One way to find out how much Chinese military involvement there is in coronavirus work is to understand how much they know about the coronavirus, particularly those coming from bats with SARS-like properties.

We turn to GenBank, an open access genome sequence database maintained by the National Center for Biotechnology Information (NCBI, a part of the National Institutes of Health in the U.S.   The sequences in GenBank are contributed by labs all over the world.

On GenBank’s website, I searched for genome sequences in their database using keywords “bat”, “SARs-like” and “coronavirus”, as shown below.  I obtained 170 result entries.

Each entry shows the lab that submitted the sequence and the submission date, such as this one below, indicating that bat-SL-CoVDXC86 was submitted by the Institute of Military Medicine Nanjing Command on 4 January 2018.

Of the 170 result entries, 91 entries are from this military institute, constituting 53.5% of all bat SARS-like coronavirus sequences known in the world.  Also there are an additional 25 entries from the Wuhan Institute of Virology and 38 entries from the National Institute of Communicable Disease Control and Prevention, Chinese Center for Disease Control and Prevention based in Beijing.

In all, China’s submitted sequences constitute 90% of all bat SARS-like coronavirus sequences.   It does look like China is an authority in this area.

When I only used keywords “bat” and “coronavirus”, I found 63 entries from the Changchun Military Veterinary Institute.

Why are two Chinese military institutes taking such strong interests in bat SARS-like coronavirus, contributing approximately 90% of all known sequences?  Is Chinese military trying to weaponize these pathogens?

Of particular interest is that all the sequences submitted by the Institute of Military Medicine Nanjing Command fall between 4-5 January 2018.  There is no further bat SARS-like coronavirus sequence contribution from this institute after 5 January 2018.

This is around the time when the Wuhan Institute of Virology went operational with their P4 work.  Has the Chinese military developed sufficient understanding of this pathogen to begin weaponizing them in the P4 lab in WIV?  Or perhaps in their own copy-cat P4 lab, unbeknownst to the world?  Or have they stopped sharing new strains of the bat SARS-like coronavirus altogether?

4. Does China Have A Bioweapon Program?

Yes, according to Dr. Dany Shoham, a senior researcher at the Begin-Sadat Center for Strategic Studies, Bar Ilan University, Israel.  In his paper, “China’s Biological Warfare Programme: An Integrative Study with Special Reference to Biological Weapons Capabilities” published in the Journal of Defence Studies, Vol. 9, No. 2 April-June 2015, pp. 131-156, he mentioned that it is highly unlikely that China will pass the opportunity not to use biotechnology for military use.

Although China ratified the Biological Weapons Convention in 1984, China has been circumventing its requirements by claiming defensive, dual use of biological agents and related technologies.  In a report entitled “Adherence to and Compliance with Arms Control Agreements”, the U.S. Arms Control and Disarmament Agency contended that “China maintained an offensive biological weapons program throughout the 1980s.
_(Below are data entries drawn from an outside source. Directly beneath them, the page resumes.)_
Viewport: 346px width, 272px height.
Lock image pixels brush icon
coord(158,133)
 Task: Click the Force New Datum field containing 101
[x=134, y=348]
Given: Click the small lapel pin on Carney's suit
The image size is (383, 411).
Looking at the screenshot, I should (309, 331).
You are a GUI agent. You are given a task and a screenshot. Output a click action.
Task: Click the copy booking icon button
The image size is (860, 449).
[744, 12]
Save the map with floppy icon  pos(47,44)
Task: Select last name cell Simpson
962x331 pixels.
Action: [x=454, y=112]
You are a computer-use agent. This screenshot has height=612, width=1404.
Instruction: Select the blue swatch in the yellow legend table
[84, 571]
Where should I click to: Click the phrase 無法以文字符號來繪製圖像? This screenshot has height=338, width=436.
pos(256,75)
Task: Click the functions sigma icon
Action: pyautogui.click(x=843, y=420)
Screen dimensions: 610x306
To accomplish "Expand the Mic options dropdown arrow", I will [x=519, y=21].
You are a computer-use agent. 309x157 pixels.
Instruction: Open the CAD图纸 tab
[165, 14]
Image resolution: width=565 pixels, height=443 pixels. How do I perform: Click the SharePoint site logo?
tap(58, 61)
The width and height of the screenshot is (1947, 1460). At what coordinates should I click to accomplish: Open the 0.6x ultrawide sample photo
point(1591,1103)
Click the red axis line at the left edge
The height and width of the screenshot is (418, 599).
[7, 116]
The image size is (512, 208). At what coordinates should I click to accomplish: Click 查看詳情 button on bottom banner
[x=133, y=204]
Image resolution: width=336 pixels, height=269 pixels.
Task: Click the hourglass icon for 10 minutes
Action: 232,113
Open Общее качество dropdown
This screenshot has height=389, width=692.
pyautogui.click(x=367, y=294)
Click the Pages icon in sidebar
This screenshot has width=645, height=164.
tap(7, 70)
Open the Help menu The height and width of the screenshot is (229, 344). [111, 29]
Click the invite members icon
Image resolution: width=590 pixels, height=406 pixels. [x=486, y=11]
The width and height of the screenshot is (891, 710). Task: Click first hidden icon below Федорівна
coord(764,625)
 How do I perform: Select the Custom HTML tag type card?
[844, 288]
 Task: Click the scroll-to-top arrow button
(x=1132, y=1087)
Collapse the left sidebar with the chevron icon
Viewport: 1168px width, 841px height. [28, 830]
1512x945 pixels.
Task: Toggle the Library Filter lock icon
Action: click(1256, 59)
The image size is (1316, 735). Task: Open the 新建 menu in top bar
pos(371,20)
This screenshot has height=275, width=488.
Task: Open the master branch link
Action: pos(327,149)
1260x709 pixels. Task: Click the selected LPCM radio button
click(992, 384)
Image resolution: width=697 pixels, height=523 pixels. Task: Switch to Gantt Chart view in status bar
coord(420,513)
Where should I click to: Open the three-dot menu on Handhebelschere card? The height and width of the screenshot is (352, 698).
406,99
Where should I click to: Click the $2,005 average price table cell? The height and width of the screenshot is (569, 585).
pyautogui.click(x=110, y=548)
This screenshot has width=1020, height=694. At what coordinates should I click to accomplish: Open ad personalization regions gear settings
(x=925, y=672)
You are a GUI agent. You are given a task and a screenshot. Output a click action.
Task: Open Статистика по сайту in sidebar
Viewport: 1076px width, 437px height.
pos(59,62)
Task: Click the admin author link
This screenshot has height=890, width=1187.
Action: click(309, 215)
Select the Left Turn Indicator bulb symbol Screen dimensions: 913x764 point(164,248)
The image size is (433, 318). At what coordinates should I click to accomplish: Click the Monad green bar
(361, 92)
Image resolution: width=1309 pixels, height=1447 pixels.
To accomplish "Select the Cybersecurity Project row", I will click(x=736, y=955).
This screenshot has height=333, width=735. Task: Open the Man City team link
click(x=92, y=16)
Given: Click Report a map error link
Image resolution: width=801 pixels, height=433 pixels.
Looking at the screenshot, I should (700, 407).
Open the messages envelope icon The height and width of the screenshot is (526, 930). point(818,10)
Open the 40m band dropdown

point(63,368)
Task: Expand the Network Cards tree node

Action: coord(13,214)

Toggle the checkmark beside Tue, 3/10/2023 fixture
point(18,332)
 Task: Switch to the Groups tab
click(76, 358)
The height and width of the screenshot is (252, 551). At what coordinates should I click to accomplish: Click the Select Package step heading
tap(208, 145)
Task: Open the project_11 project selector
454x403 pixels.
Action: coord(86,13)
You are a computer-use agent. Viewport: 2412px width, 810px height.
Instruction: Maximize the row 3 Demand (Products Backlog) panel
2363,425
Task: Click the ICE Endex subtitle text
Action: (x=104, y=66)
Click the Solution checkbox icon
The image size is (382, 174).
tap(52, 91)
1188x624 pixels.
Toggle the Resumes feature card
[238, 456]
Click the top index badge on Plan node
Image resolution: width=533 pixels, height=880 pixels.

The program included the development, production, stockpiling or other acquisition or maintenance of biological warfare agents.”

The paper concluded that China is capable of developing, producing and weaponizing some 40 anti-human pathogens and toxins (P&T).

5. Key Takeaways

In summary, here are a few takeaways from this article:

  1. It is unclear where the 1st contracted case in Wuhan received the virus.
  2. The Wuhan Institute of Virology has amassed substantial information on pathogens, including the bat SARS-like coronavirus.
  3. Chinese military has amassed substantial information on the bat SARS-like coronavirus, having mapped out 50% of all known genome sequences.
  4. Chinese has never stopped pursuing an active bioweapon program.